What’s an example of a daily life use of a database?
- Bank database
What are the most common families of databases?
- Relational and non-Relational.
Why are databases important in analysis?
- For pulling data to and from a resource
How to retrieve data?
- Using SQL
What is the name given to the act of retrieving data?
- Transaction
Why manage a database?
To ensure…
- consistency (what if two nodes try to read/edit the file at the same time?)
- availability (what if a node is not connected to the central bank?)
- partition tolerance (what if only part of the file is available?)
- scale (what if too many nodes request data from the file at the same time?)
How do databases ensure that?
By being resilient to these problems…
- Database must know when a transaction begins
- when it ends
- what to do if it never ends
- what to do if another transaction is requested, while the previous one is still going.
More specifically?
There is a set of properties (ACID) in a database that guarantee reselience
- Atomicity
- Consistency
- Isolation
- Durability
What are them in detail?
- Atomicity: Each transaction is “all or nothing”, if one part of the transaction fails, the entire transaction fails
- Consistency: Any data written to the database must be valid according to all defined rules, including constraints, cascades, triggers, and any combination thereof.
- Isolation: Executes transactions serially i.e. one after another
- Durability: Once a transaction has been committed, it will remain so, even in the event of power loss, crashes, or errors.
What’s an example of a database that meets those conditions?
- Relational database
What is a relational database?
- Collection of tables (a table is similar to single CSV file or Pandas DataFrame) that correspond to concepts
For example?
- In Twitter, our two main concepts are Users and Tweets. For each of these we would have a table
Why use relational databases instead of a CSV file then?

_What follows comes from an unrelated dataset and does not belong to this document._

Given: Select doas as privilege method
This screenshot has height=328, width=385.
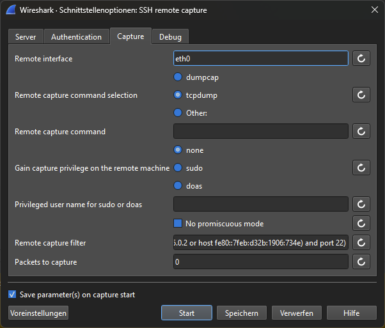Looking at the screenshot, I should click(x=178, y=186).
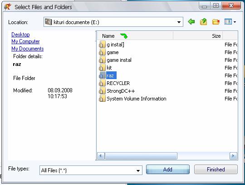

- Because each of its tables types are specified by schemas and that makes databases stronger than CSV files
How are tables types specified?
- Table has schema, set of rules for what each table is and contains (like a Pandas DataFrame header): integers, text, float, etc.
Are columns and rows of the tables specified as well?
- Yes
How?
- Each table has a primary key column with a unique value for each row
What are the rest of columns?
- Foreign key columns
What are they for?
- Contain values to link the table to the other tables
Example?
The tweets table may have as columns:
- tweet_id, the primary key tweet identifier, the tweet text, the user id of the member, a foreign key to the users table
How to implement relational databases?
- Use MySQL or PostgreSQL, because they are open source. Some companies use Oracle or MicrosoftSQL
What are other types of of databases that are not relational?
- Key-value stores: Very large and very fast python-like dictionaries
- Sample topics: Image stores, key-based filesystems, object cache, systems designed to scale
- Implementations: Cassandra, Redis or
memcachedb
2. No SQL: More flexible (Ex: for each user, we may store their metadata, along with a collection of tweets, each of which has its own metadata) databases with SQL capabilities
- Sample topics: high-variability data, document search, integration hubs, web content management, publishing, and many more
- Implementations:
mongodb
andcouchdb
3. Timeseries:
- Databases for handling time series (data indexed by time)
Examples of these databases?
- Atlas, Druid, InfluxDB, Splunk
Examples of topic in which you should use them?
- Stock market data, energy load data from a utility company, server metrics, purchase history, website metrics, ads and clicks, sensor data from a wearable device or an internet-of-things sensor, and smartphone sensor data
When do you need the No SQL?
- Different products may have different properties, a rigid SQL schema makes hard to add new products
4. Graph Databases
- Key-value databases with the addition of the relationship concept (Databases that store networks data)
What to use them for?
- Finding communities
- Finding shortest path between two entities
- Detecting fraudolent behavior
- Establishing user identity
What are examples of problems and their respective databases needed?
- Database for an application with user profiles
- Probably relational DB. It could be a ‘noSQL’ database if user profile fields are commonly updating or we want to make it easy to do complex queries on user profile elements.
2. Database for an online store
- Probably a relational DB – Fast storage querying, standard table structures, transactional capabilities
3. Storing last visit date of a user
- A fast key-value store would be useful for caching interesting statistics about users (last visit, total visits)
4. Mobile application that allows peer to peer sharing of messages that have short lifetime.
- Probably a graph database for users and a noSQL or key-value store for messages
5. A hedge fund that needs to record stock market data and run models on them.
- a time series database
In a relational database, for instance, once a group of SQL statements execute, the results need to be stored permanently (even if the database crashes immediately thereafter)
This is the typical model under which relational databases operate, and it fits perfectly our previous example of the bank.